The debate that we need to have about our military involvement in Afghanistan can not be held in a vacuum. As I listened to the sermon in the St Magnus Cathedral in Kirkwall on Sunday news was coming through of a second soldier being killed in 24 hours earlier.
As I write this we have soldiers risking (and possibly losing) their lives there. They do a difficult job and from the relative comfort of Shetland or Orkney it should not be for me to make it impossible.
Some of these soldiers have already been drawn from our communities in the Northern Isles. Mercifully they have all returned safely. I hope to meet them in the next week or so to hear from them how they view the job that they have been doing.
It should be remembered that there were reasons for going in to Afghanistan in 2001. The government there had been instrumental in supporting an organisation that had just bombed the Twin Towers in New York and the Pentagon in Washington. The problem is that after eight years we are still there.

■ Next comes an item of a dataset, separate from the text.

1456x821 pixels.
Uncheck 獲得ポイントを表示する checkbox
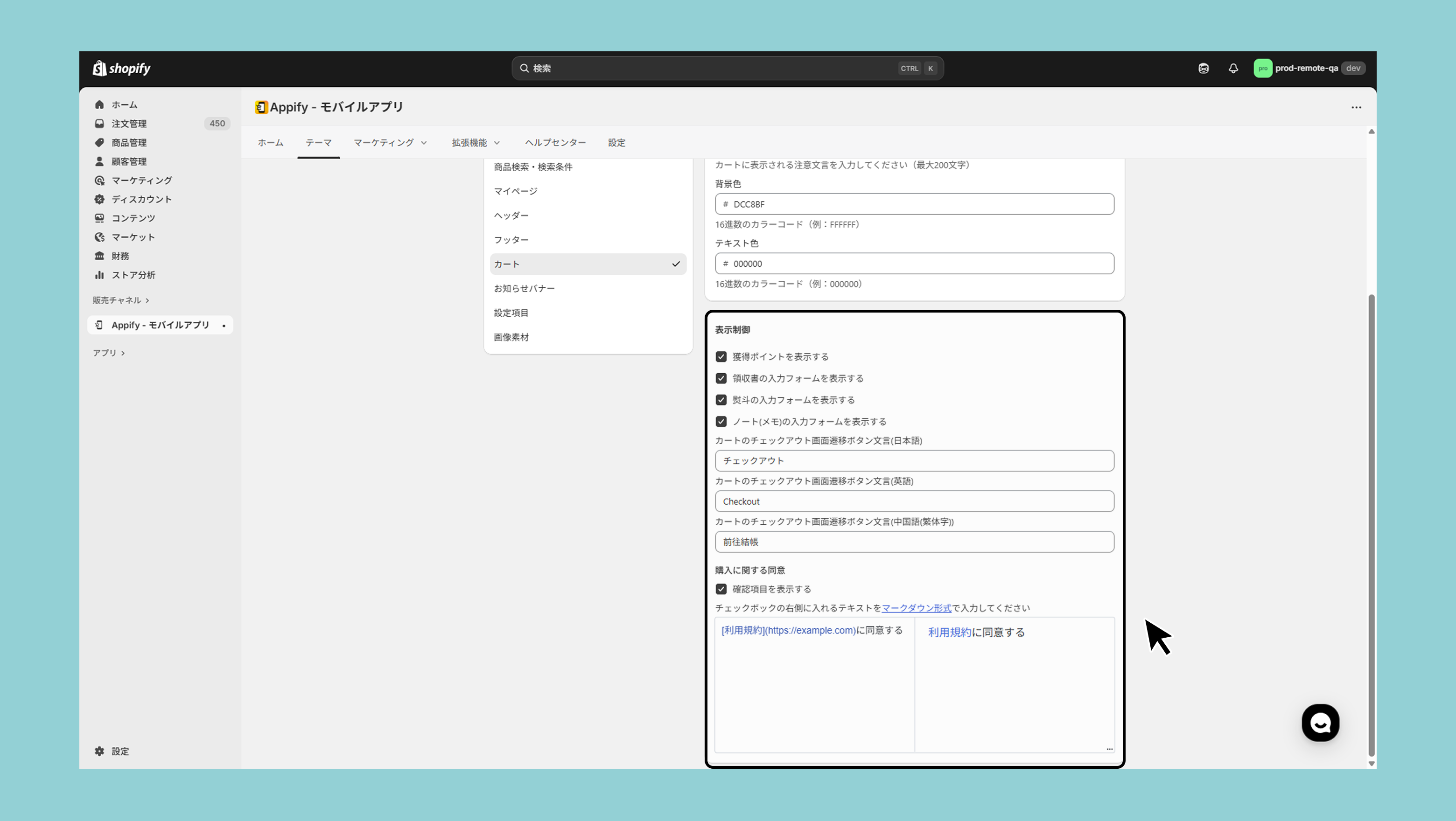point(721,356)
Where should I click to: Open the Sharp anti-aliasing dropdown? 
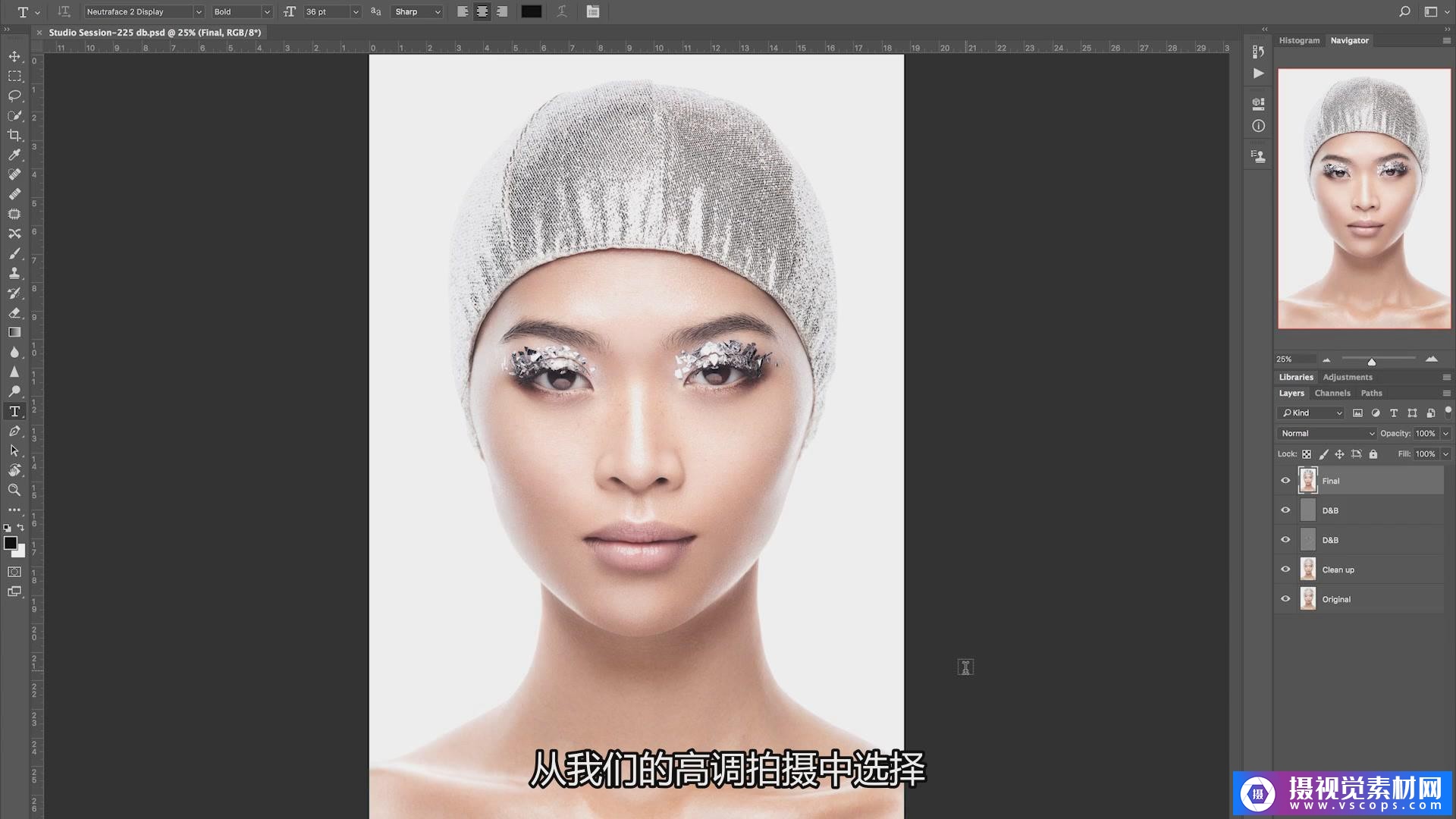click(x=418, y=11)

The government that we support in Kabul is corrupt – and so is the opposition that sought recently to replace it. The double standards which were highlighted from the pulpit on Sunday about the role of the local politicians in the drugs trade have not been addressed. Any initial goodwill we may have had in 2001 and 2002 has since been dissipated. That is inevitable in any occupying army and should not be any surprise. It is, after all, what happened the last time that Britain occupied Afghanistan and what happened more recently to the USSR.
As a result of the lack of political leadership in London and Kabul the purpose of the war in Afghanistan and the strategy for pursuing it is no longer clear. If that purpose is still there then we need a clear definition of the strategy by which it can be achieved.
It should also be remembered that at the point when we most needed to devote all our resource and attention to the conflict in Afghanistan we embarked on an ill-fated enterprise in Iraq. That meant that we took our national eye off the ball for some years and by the time we gave it our attention again the situation had dramatically deteriorated.
We can have a debate about whether we were right to go in to Afghanistan or not but we can not pretend that having started a war there we can now just walk away. That would have consequences not just for Afghanistan but for Pakistan and other countries in the region.
The Remembrance Sunday of 2009 has been one of the most talked about in local homes for some years. I fear that 2010 may still be giving us plenty to discuss.